The person in my family who might know is my son Brendan, the father of Kelly. He’s a mathematician. He’s also the one who was musing about something like this as a boy of about five (it seems like yesterday) and who said, not to anyone in particular, but with a kind of wonder: “Stuffed animals are a lot like grownups. They get older and older and older but they never grow an inch.”

a (botanical) mystery

I’m puzzled. Last year I grew three varieties of Italian pole beans. (Some years I find myself on Commercial Drive in late winter and the Home Hardware there has an amazing selection of Italian seeds. Not the McKenzie Gusto ones — though maybe they have those too — but Larosa Emanuele, from Bari. It’s hard to resist the beautiful packages which contain more seeds by far than their North American counterparts and are cheap to boot.) I planted a romano type, “Smeraldo”, a long green one called “Nano Fin de Bagnols” which is sort of like a French filet, and “Trionfo Violetta”. I’ve grown these before but last year’s crop was astonishing and as well as pickling and freezing many pounds of beans, I left some on the vines to mature so I could dry them for seed. I didn’t keep them separate because quite honestly I love them all and didn’t mind them climbing the poles together and providing many pickings of all three varieties. The seeds were different, though — some of them brown, some of them white. (And true to my careless nature, I didn’t keep track of which was which. More on this in a moment.)

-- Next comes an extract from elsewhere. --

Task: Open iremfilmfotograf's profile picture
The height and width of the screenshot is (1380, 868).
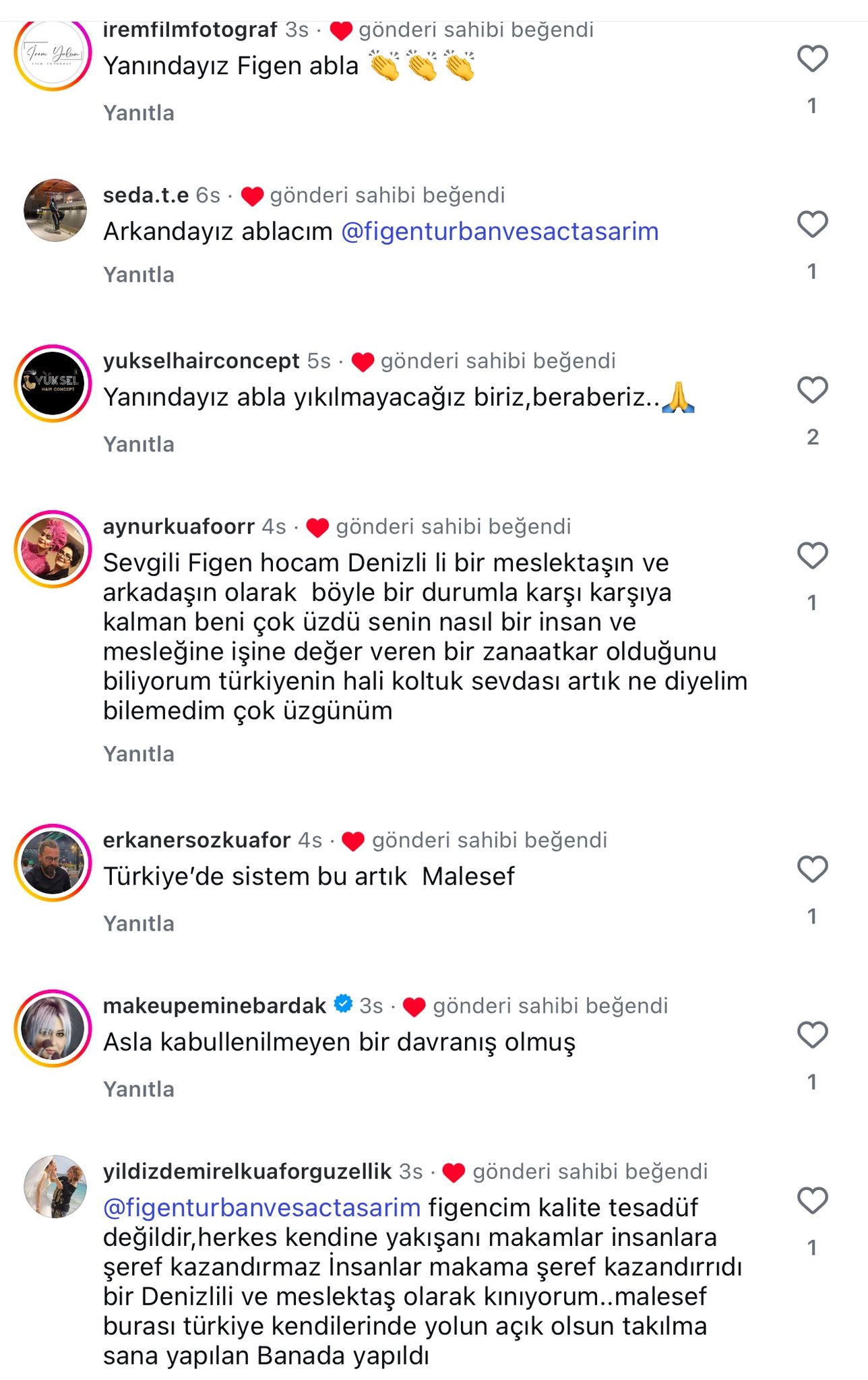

When I planted my beans, I put a selection under each pole of the teepees I’d erected in the bed I call “Wave”. Nice deep soil, well-nourished with compost, mushroom manure, alfalfa pellets, a handful of kelp meal, and a handful of lime. The slugs were around as the seeds were germinating so I had to keep poking in more seeds to compensate for the sad little sprouts with the tell-tale silver trail leading away from them. And then it got warm and the plants went crazy. For the past two weeks, I’ve been picking colanders most days. And they’re delicious. But here’s the puzzle:

beansToday’s picking is unnusual in that there’s actually a green romano bean in the lot. Every other picking has been exclusively purple. I’d say that the mix I saved was about equal parts two greens — the long filets and the romano-type — and one part “Trionfo Violetta”. I am no botanist but I believe (and please please someone tell me if I’m wrong) that beans are almost entirely self-pollinating, that by the time the beautiful flowers open, they have pollinated themselves (the anthers are pushed up against the stigma inside the unopened flower), and that cross-pollination is very rare.

So why are my beans all purple? All of three kinds were vigorous last year. I saved seed from good strong pods and all the beans were dried on newspaper on my kitchen floor in exactly the same way. I don’t actually mind. These beans are fabulous. (Favourite way to eat them is steamed briefly, cooled, tossed with hazelnut oil and lemon juice, some clipped tarragon and chives, and then some toasted chopped hazelnuts over top.)

A few years ago I visited Mendel’s monastery in Brno and should have paid more attention to the details of his genetic experiments. Instead, I pushed my face against the case of his pruning tools — so elegant and so well-cared for — and looked for ages at the detailed notes he kept about weather. Walking through the garden, I kept imagining him with his magnificent patience and attentive mind, I kept wondering about his life, and, well, let’s just say it was an opportunity lost. I found out just how little I’d paid attention when I was trying to write about genetics in my “Euclid’s Orchard” essay this past year.